Input data Block Start

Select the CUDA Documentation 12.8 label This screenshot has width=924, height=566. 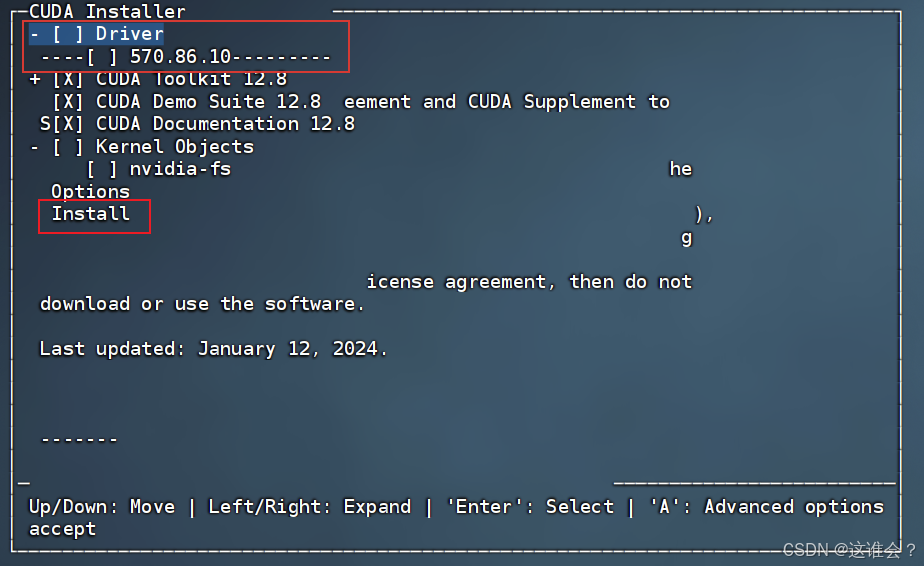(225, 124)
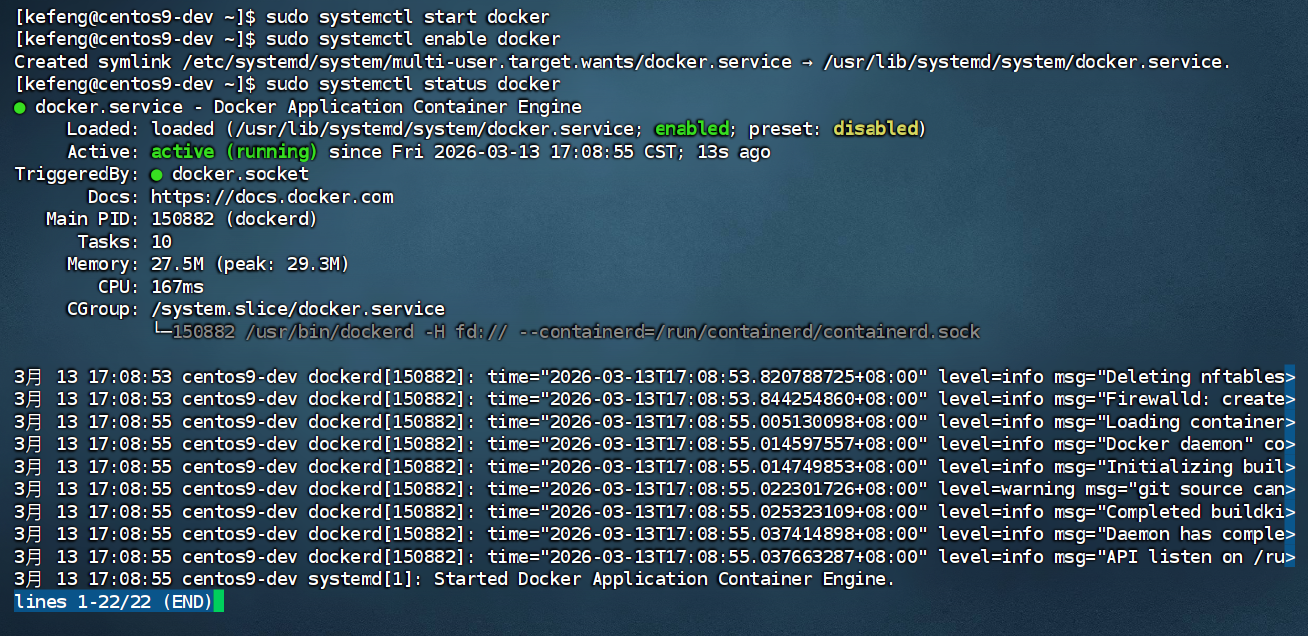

Input data Block End
Input data Block Start

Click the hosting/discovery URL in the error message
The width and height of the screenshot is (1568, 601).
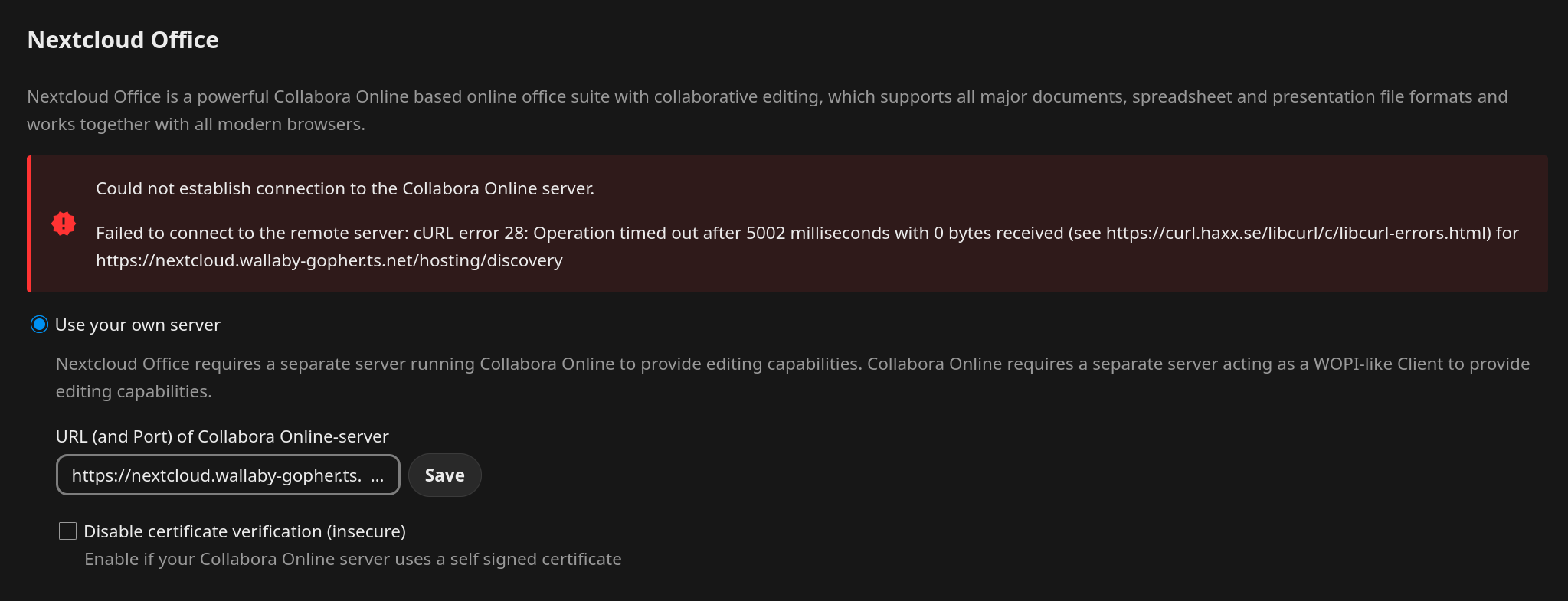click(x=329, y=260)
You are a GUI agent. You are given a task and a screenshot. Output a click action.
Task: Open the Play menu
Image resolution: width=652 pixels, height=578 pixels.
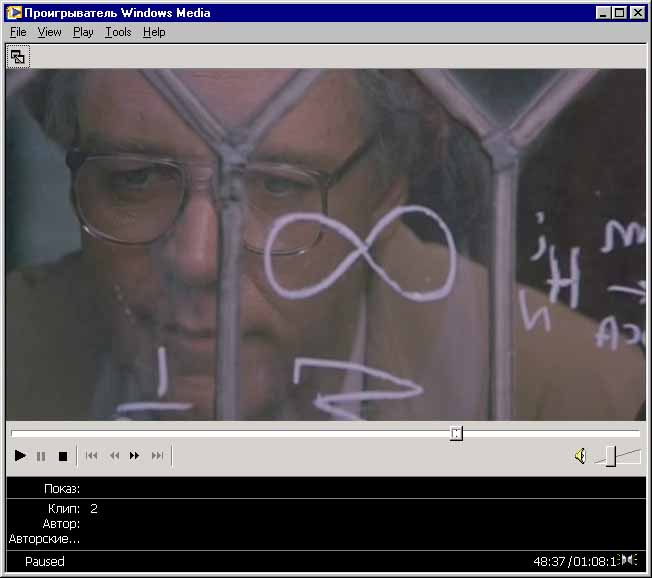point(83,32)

Input data Block End
Input data Block Start

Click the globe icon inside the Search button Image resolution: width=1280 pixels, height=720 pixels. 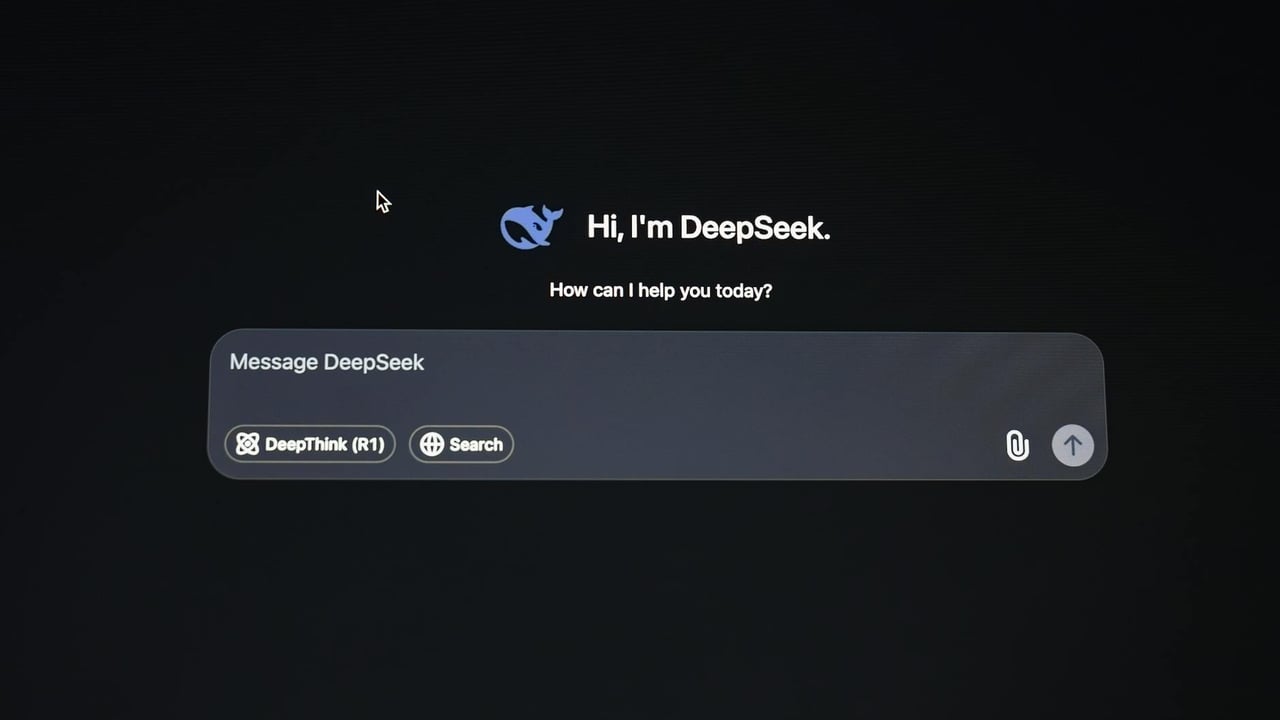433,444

Input data Block End

> [Task to carry out]:
Go back to the lines above and output, exactly as they stand, the ones from the line containing "Click the hosting/discovery" to the line containing "Task: Open the Play menu". Leave all pictures behind.

> [Your solution]:
Click the hosting/discovery URL in the error message
The width and height of the screenshot is (1568, 601).
click(x=329, y=260)
You are a GUI agent. You are given a task and a screenshot. Output a click action.
Task: Open the Play menu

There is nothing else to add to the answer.